Installing a gas furnace outdoors frees up space inside the home. This may mean room for an additional closet in the living room, or more storage space in the basement. Placing the furnace in an outdoor building, like a shed or barn, may be a much easier fit that trying to install a large furnace in an older home with narrow doorways and limited storage space.
Placing a gas furnace outdoors represents an important safety advantage. Cracks or leaks in the furnace's exhaust system can cause a carbon monoxide leak, which can be deadly to residents of a home with a faulty furnace. Placing the furnace outdoors removes this risk by allowing the dangerous fumes to vent into the air before becoming a problem.
By having a gas furnace outdoors instead of inside the home, it becomes less accessible. This makes servicing the furnace an inconvenience, as homeowners may need to put on winter clothes to go outdoors whenever the furnace needs its pilot light relit or its settings changed.
A gas furnace that spends its life outdoors may not hold up as well as one that stays within the confines of a protected, heated home. Outdoor furnaces are subject to more extreme temperature changes. During the summer, an outdoor furnace may become a nesting site for rodents and insects, requiring extensive cleaning before lighting the furnace for the winter.
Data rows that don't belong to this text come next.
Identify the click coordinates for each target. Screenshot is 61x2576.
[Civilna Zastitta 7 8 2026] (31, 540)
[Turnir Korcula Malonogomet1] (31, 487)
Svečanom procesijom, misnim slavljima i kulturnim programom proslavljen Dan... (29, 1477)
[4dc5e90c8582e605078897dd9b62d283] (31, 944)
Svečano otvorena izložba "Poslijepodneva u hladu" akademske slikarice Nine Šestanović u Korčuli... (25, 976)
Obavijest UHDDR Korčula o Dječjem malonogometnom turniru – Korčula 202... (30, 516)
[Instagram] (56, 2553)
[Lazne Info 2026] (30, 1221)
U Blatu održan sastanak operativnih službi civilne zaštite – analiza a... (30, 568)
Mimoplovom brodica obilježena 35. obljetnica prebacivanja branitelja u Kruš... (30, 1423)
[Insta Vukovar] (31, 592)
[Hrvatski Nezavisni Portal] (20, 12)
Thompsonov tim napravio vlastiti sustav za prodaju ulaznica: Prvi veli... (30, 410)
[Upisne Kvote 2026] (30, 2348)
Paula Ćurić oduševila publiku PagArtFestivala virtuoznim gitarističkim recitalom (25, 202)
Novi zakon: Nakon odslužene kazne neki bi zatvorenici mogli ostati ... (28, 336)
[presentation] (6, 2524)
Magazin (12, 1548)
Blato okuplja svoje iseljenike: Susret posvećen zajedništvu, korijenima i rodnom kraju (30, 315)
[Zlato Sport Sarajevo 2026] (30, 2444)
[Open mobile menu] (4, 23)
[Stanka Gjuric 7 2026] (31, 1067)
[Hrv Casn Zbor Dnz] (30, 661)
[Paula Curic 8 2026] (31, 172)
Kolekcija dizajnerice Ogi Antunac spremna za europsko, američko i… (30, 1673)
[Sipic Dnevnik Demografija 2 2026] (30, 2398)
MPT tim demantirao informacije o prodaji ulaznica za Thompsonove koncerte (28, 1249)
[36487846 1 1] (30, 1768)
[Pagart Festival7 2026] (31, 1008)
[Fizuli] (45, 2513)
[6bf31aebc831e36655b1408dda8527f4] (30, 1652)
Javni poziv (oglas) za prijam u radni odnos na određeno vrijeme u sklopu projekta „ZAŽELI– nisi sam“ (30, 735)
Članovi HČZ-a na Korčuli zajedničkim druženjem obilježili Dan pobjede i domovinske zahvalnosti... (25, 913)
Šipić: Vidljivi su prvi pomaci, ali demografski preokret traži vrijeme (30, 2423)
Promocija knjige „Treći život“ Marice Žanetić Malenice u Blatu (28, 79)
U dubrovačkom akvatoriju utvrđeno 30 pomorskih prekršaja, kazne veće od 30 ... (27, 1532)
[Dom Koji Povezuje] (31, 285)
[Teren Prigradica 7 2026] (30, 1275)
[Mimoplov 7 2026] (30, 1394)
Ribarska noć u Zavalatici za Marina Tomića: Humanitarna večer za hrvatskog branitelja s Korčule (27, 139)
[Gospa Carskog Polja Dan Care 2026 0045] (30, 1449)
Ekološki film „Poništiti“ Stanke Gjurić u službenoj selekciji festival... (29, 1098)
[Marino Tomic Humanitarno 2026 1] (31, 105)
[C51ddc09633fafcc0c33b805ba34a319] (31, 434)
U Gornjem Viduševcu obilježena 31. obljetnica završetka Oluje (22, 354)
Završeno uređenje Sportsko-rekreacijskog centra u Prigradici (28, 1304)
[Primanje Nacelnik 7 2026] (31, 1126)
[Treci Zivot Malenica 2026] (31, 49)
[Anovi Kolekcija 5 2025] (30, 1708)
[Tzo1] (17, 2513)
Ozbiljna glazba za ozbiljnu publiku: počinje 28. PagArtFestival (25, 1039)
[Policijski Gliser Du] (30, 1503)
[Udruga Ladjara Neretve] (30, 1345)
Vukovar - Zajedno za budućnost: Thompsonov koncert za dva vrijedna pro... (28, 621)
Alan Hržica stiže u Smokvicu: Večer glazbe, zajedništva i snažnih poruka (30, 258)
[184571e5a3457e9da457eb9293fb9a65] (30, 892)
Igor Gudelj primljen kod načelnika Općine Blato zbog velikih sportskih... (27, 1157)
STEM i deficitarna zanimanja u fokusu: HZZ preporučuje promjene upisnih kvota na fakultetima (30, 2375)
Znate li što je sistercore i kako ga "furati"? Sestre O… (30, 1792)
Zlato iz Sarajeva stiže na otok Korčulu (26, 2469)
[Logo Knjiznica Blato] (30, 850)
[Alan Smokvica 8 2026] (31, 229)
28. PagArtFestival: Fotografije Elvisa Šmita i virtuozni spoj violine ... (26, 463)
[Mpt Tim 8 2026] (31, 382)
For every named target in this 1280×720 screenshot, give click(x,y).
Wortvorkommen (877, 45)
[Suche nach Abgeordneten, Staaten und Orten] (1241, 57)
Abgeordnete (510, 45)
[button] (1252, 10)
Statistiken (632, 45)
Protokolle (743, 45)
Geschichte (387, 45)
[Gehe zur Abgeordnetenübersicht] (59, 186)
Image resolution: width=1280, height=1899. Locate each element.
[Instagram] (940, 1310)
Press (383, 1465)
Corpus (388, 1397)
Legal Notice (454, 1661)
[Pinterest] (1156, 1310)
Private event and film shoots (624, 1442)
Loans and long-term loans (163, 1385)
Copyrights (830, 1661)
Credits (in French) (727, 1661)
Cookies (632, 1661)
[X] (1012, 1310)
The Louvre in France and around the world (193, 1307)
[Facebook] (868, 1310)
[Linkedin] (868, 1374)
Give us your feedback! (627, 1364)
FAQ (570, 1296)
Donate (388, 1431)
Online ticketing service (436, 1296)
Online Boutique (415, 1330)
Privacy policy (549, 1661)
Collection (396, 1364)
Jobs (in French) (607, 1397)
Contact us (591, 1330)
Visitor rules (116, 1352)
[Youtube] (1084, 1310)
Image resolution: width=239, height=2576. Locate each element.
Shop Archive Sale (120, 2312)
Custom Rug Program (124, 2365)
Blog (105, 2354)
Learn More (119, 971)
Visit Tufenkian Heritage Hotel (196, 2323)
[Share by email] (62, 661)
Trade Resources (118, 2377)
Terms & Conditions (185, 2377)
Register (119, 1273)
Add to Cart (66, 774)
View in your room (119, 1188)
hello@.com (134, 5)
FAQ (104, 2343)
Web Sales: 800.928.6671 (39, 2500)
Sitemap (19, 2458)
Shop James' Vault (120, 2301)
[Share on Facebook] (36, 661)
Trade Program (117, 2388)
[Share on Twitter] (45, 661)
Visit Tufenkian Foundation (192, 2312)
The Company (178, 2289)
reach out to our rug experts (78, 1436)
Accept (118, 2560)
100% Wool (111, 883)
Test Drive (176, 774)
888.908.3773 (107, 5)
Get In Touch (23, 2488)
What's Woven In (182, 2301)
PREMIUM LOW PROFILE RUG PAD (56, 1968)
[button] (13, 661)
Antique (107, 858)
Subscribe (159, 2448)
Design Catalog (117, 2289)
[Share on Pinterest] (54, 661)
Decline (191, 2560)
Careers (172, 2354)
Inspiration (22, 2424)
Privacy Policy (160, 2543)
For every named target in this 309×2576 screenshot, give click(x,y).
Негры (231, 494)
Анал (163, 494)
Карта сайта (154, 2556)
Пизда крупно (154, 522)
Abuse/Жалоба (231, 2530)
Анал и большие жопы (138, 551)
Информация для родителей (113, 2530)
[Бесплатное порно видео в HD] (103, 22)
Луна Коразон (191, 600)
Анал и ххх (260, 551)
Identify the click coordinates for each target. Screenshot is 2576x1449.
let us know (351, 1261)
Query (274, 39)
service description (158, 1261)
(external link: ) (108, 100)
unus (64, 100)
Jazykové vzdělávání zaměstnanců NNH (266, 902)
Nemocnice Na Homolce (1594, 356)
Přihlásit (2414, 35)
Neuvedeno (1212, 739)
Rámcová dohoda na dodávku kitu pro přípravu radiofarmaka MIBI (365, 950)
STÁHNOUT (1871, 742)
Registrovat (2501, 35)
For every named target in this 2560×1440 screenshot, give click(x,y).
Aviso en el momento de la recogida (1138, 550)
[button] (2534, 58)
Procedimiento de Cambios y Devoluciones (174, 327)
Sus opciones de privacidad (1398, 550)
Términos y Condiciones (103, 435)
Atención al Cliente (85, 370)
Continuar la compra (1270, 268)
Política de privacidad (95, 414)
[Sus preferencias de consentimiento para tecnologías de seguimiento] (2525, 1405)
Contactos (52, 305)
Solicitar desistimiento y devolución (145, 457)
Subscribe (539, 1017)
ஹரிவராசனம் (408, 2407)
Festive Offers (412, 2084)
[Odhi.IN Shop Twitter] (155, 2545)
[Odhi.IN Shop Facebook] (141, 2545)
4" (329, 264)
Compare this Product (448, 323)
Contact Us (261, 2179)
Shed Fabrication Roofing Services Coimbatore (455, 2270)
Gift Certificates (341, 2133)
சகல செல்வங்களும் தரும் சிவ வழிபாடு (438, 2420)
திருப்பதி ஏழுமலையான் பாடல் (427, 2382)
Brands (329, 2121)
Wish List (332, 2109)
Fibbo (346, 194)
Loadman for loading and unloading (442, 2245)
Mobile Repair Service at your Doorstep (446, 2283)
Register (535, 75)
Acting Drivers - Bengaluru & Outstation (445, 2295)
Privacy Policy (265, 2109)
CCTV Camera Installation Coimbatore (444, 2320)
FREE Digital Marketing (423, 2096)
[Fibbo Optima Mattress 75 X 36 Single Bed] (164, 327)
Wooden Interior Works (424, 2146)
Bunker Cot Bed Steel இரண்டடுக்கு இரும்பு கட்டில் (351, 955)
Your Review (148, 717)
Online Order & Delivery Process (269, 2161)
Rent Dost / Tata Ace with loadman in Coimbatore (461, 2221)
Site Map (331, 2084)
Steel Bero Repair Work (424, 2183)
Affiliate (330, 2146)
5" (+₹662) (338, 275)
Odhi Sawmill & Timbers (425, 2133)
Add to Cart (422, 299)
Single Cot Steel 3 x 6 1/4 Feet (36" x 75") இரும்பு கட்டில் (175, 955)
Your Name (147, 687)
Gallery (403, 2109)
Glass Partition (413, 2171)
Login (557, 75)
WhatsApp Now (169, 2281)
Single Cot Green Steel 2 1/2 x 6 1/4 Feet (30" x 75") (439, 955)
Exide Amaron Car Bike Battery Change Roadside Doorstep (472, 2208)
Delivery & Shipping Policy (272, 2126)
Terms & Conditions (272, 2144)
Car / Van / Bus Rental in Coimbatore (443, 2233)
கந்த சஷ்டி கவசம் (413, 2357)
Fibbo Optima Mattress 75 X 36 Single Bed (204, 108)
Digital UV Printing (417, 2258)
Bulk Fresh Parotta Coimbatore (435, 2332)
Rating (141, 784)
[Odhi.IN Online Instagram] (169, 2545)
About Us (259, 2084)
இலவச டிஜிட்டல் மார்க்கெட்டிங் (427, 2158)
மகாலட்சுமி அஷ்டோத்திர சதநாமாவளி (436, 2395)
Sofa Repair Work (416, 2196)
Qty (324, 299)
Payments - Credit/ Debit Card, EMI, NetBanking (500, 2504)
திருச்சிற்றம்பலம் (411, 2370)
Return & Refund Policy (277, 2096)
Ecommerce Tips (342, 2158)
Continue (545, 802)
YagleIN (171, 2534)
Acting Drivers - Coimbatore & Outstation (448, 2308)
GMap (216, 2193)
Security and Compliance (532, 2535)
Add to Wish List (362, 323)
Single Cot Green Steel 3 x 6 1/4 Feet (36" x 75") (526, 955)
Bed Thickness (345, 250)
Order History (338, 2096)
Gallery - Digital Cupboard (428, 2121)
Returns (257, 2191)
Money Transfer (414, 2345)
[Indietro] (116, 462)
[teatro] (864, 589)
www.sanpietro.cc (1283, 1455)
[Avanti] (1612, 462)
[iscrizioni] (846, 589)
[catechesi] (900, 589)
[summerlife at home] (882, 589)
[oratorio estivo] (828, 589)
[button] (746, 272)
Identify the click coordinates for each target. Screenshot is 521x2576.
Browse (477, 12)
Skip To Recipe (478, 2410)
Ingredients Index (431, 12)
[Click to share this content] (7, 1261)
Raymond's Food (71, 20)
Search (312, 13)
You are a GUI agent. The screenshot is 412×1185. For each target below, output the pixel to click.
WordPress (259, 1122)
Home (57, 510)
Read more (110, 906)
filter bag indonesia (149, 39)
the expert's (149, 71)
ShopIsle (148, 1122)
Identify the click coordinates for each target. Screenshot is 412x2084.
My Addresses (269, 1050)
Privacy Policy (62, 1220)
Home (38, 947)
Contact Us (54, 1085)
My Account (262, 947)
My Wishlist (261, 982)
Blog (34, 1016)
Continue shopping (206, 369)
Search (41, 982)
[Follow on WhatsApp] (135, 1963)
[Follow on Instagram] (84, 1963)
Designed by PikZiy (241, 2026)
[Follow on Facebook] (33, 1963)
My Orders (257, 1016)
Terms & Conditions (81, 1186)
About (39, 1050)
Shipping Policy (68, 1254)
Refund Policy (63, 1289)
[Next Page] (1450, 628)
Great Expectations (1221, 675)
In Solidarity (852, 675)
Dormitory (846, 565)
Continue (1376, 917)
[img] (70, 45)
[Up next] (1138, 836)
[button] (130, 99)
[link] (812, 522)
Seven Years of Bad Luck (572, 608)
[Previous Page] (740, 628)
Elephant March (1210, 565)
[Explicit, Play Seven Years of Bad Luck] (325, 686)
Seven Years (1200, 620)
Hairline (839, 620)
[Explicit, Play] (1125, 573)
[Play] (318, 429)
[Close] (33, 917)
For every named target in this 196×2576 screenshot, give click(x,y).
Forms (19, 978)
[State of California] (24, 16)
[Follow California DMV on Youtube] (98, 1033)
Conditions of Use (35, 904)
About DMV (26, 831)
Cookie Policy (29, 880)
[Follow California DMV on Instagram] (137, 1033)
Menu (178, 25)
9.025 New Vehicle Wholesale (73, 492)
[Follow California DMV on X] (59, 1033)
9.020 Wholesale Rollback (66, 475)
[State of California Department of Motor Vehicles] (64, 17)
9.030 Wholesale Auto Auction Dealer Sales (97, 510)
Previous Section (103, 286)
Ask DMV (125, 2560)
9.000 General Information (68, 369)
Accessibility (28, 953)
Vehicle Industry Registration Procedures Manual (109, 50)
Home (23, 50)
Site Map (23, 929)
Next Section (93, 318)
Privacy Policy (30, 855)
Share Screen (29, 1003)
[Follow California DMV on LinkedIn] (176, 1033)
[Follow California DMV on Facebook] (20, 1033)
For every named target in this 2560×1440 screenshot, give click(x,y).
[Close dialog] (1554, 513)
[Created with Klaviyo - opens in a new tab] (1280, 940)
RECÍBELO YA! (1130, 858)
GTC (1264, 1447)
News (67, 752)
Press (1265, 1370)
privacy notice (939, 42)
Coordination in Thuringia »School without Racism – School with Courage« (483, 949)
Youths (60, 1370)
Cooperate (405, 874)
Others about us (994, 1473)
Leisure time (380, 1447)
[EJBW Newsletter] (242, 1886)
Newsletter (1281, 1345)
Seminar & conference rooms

Gas furnaces rely on natural gas, which is relatively competitive in terms of cost and efficiency as a fuel supply. However, this varies based on the region. In some places, wood is easily accessible and may be a less expensive heating source, either in an indoor wood stove or an outdoor fire box-style furnace. For homes without access to a natural gas utility, the process of installing a gas tank may not be worth the advantages of an outdoor gas furnace and another option, like oil heat or a wood stove, may be better.